We become victims of our own emotions, our conditioned behaviours, and switch to “reaction mode”, instead of consciously perceiving the feeling, communicating it, and sitting down with it.

Mindfulness means feeling the anger bubbling inside of you and accepting it without trying to fight it, thus falling back into old reaction patterns. In moments like this, we usually want to create a new reality and defend our ego at all costs, instead of accepting what’s happening in front of us and what the situation is triggering in us.

You can practice when you’re standing at the cash register and you impatiently start tapping your foot.  Or if the meeting you’re in is running late again. How would it make you feel if you managed to be mindful and present the next time someone criticises you or tells you something you don’t want to hear? Where do you usually feel the criticism: in your chest, in your head, or in your stomach?

These small examples alone show you that mindfulness can not only be enjoyed during meditation, but in every moment of your life.

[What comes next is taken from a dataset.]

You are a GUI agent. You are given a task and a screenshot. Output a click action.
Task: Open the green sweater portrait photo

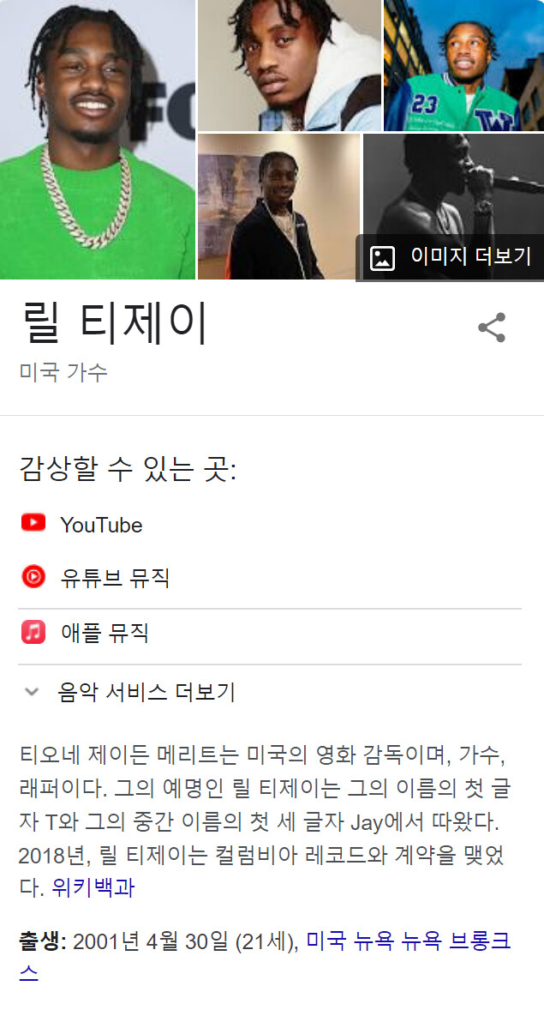point(97,139)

Regular meditations or mindfulness exercises can, of course, help you to stay conscious of precisely these situations, and to observe instead of falling into the reaction pattern.  But the absolute best moments to practise mindfulness are all the moments of your life – especially the challenging ones.

A woman holds her hands to her head and is in thought. -mindfulness

Exercise: every moment is a chance to start a mindful life

Before we let you go, we’d love to give you a little exercise for your daily routine so that you can start inviting more mindfulness into your life right away.

Every moment in your everyday life is another opportunity to familiarise yourself with the concept of mindfulness.  If you’d like to start immediately, you can choose a moment today or tomorrow, in which you consciously practise mindfulness.

To start off, it may be better not to select a conflict situation, but rather something that you do unconsciously every day – like going shopping, walking to work, or making dinner.

This time, try to observe everything precisely:

  • How does the ground feel when you go for a walk?
  • What types of birds can you see in the trees?
  • What do the spices smell like?
  • What do the ingredients taste like?
  • What kind of music is playing in the store?
  • What are the people in your environment like?

Also make sure to consciously observe your thoughts without getting bogged down in details. Try to consciously observe what you are thinking, feeling, smelling, tasting, and what connection you feel to other people, animals, or food.

You’ll find that it’s not that easy to stay present with the thing you’re observing, without getting caught up in your own mind and thoughts.  Please be patient with yourself, as practising mindfulness takes time, continuity, and compassion.  It won’t work overnight, but it gets much easier over time – we promise!

In his book “Freedom from the Known”, Jiddu Krishnamurti, an Indian philosopher, writes the following about mindfulness:

“I was once travelling in a car in India. A chauffeur was driving the car and I was sitting next to him. Three gentlemen were discussing the topic of awareness very eagerly and were asking questions about it.  At that moment, the driver unfortunately looked away from the road and ran over a goat, and the three gentlemen were still discussing awareness.  They hadn’t noticed at all that they had run over a goat. When this lack of mindfulness was pointed out to the gentlemen, who were trying so diligently to be mindful, they were very surprised.”

And what does mindfulness look like in your life?

We hope that we’ve been able to inspire you with this article to see mindfulness from a new perspective – to move away from the many prejudices and misunderstood beliefs.

On out Humanoo app, you will find mindfulness exercises and sessions to help facilitate you dive into the topic and motivate you to get going.

Mindfulness is one of the most beautiful gifts that we can give our body and mind, as well as other people and living beings.

If we manage to integrate this concept into our everyday life, both our well-being and that of those around us will benefit. Seeing and enjoying the beauty of every moment will become much easier for you.